Religious tolerance forum hosted by — Saudi Arabia?

By November 13, 2008

USA (MNN) — "Saudi Arabia calling on international religious tolerance is a little bit like the wolf calling for a sheep convention." That's the president of Open Doors USA Carl Moeller's response to Saudi Arabia's hosting a forum to promote interfaith dialogue.

Called 'Culture of Peace Summit,' it is part of a personal initiative by Saudi King Abdullah to promote tolerance among the world's major religions. The Saudi leader agreed for the first time to dine in the same room with the Israeli president at a private, pre-conference banquet Tuesday.

Moeller says it's almost unbelievable that the Saudi king is hosting this event. "They are without question one of the worst examples of religious intolerance around the world, the way they treat other faiths within their country."

He says it's fundamentally dangerous because you have Muslims, Jews, Christian and other faiths, "all coming together to talk about one world religious toleration. This is very difficult to understand, especially from a Christian perspective, because Christian faith [can't be compromised]."

"The whole focus of this meeting is to endorse a U.N. endorsement of an anti-blasphemy law against Islam around the world. It's basically an endorsement of Sharia law when it comes to Islam," says Moeller.
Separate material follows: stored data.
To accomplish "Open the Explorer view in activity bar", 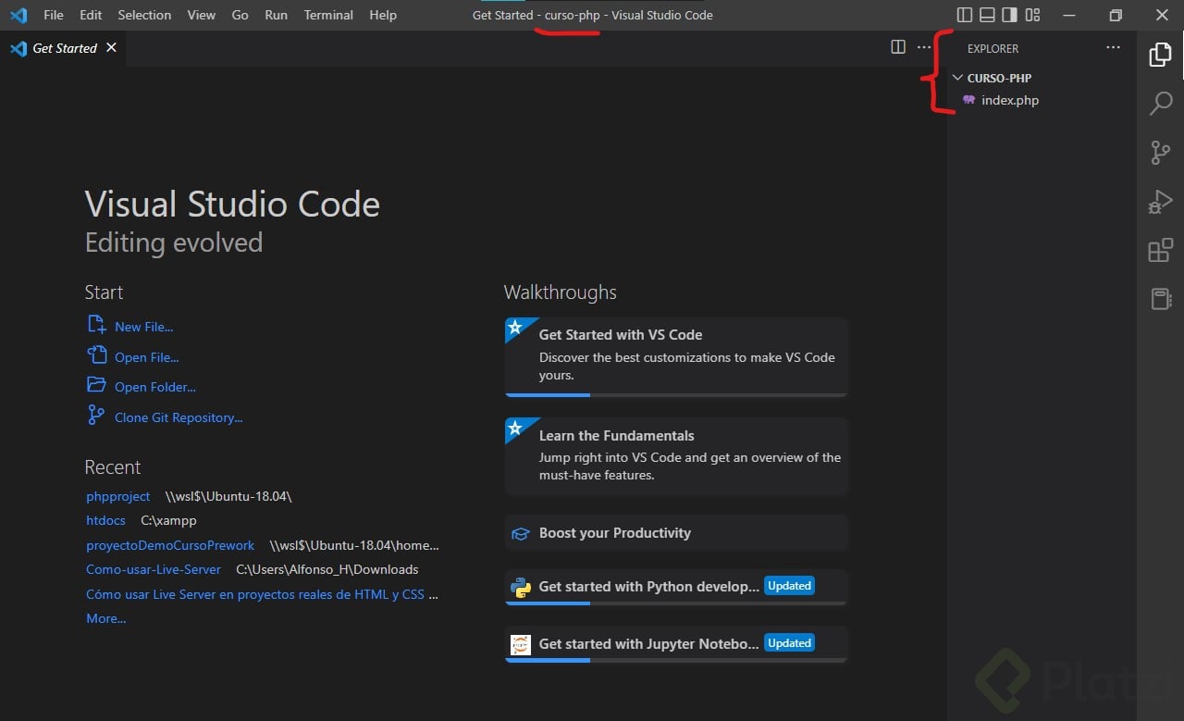I will [x=1160, y=55].
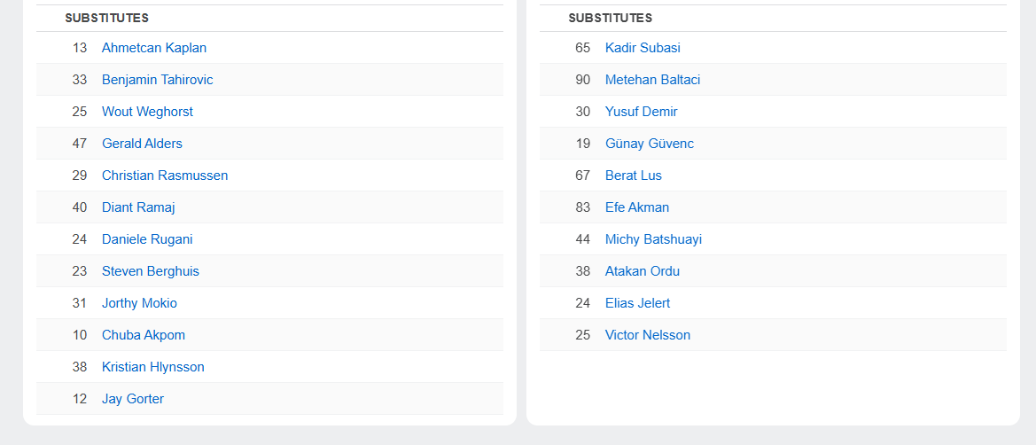Image resolution: width=1036 pixels, height=445 pixels.
Task: Select Jay Gorter from the list
Action: click(x=133, y=399)
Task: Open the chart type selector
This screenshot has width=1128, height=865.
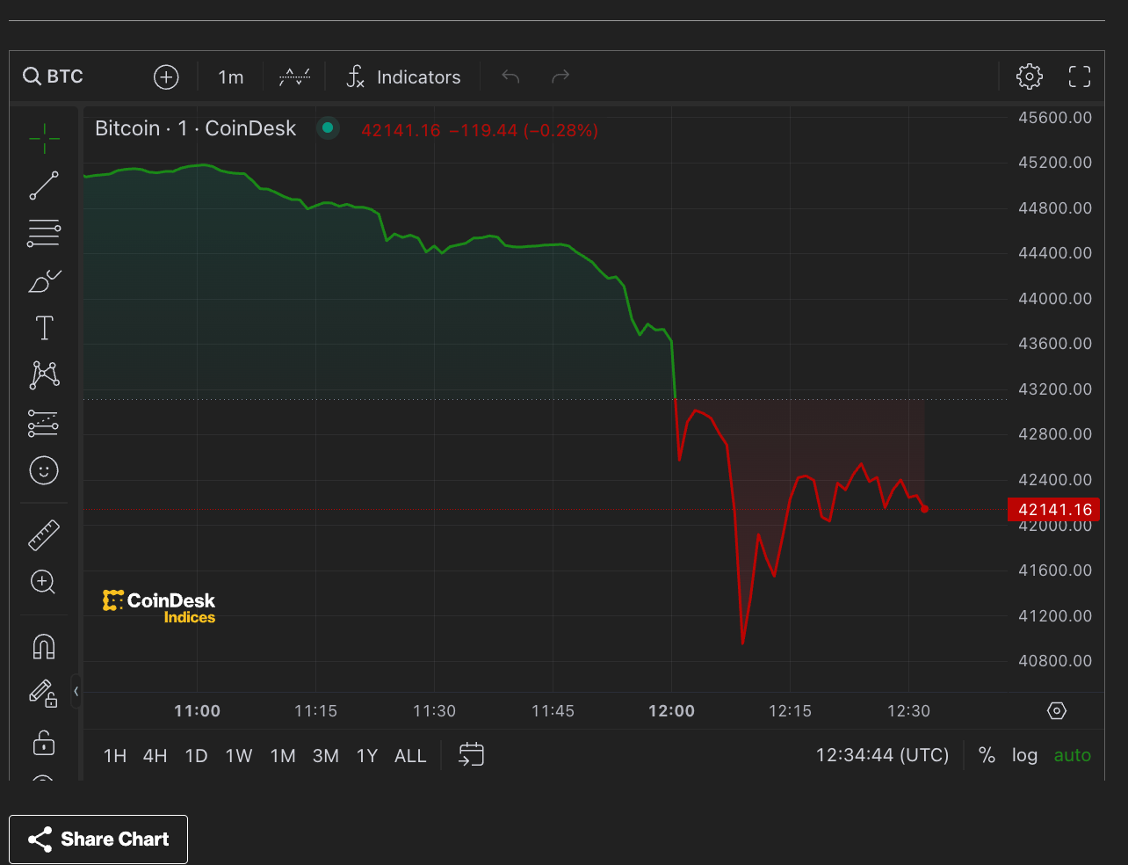Action: tap(294, 76)
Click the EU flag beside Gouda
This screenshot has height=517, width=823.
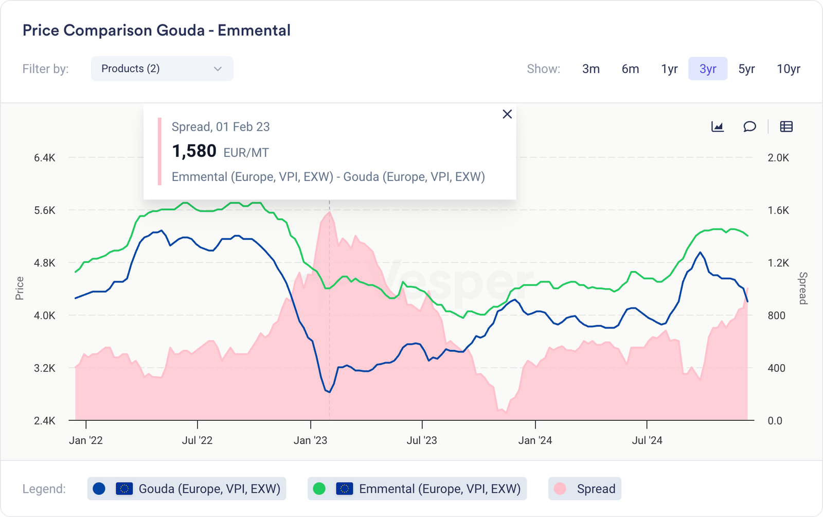(124, 489)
He's talking about U.N. resolution 62145, which is a non-binding resolution. The resolution recognizes that there have been issues of intolerance around the world, "and they are particularly concerned about the treatment of Muslims. We find this to be quite ironic because the worst perpetrators of religious intolerance around the world are Muslim societies where Christians are marginalized at best and actively persecuted in most cases."
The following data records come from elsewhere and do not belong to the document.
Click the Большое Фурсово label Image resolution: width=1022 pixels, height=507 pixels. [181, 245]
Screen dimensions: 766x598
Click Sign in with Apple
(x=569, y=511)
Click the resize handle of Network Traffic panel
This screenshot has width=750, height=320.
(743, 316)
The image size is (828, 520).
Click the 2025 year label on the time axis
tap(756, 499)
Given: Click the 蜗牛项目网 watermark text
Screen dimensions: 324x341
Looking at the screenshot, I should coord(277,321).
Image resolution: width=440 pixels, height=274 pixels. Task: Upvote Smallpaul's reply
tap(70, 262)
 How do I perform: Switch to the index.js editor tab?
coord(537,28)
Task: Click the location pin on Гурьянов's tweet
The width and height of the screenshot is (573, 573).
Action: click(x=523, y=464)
While it is a non-binding resolution, two areas of the world will use it to their advantage. "In Muslim countries around the world [and] also India, with its Hindu nationalists, there will be a chilling effect on Christian evangelism because these governments will feel the freedom to use this U.N. resolution to bolster their own repression of their Christian minorities. We find it will be just an accelerant on the fire of persecution around the world."

Moeller says we need to pray that the resolution doesn't pass and that the conference is exposed for what it is — a sham. He's also asking you to do something. "We can take action by alerting our U.N. delegation through the State Department that we find this to be a dangerous path, that the Christian community would be negatively impacted by this U.N. resolution."

The Culture of Peace forum ends today at the U.N. in New York.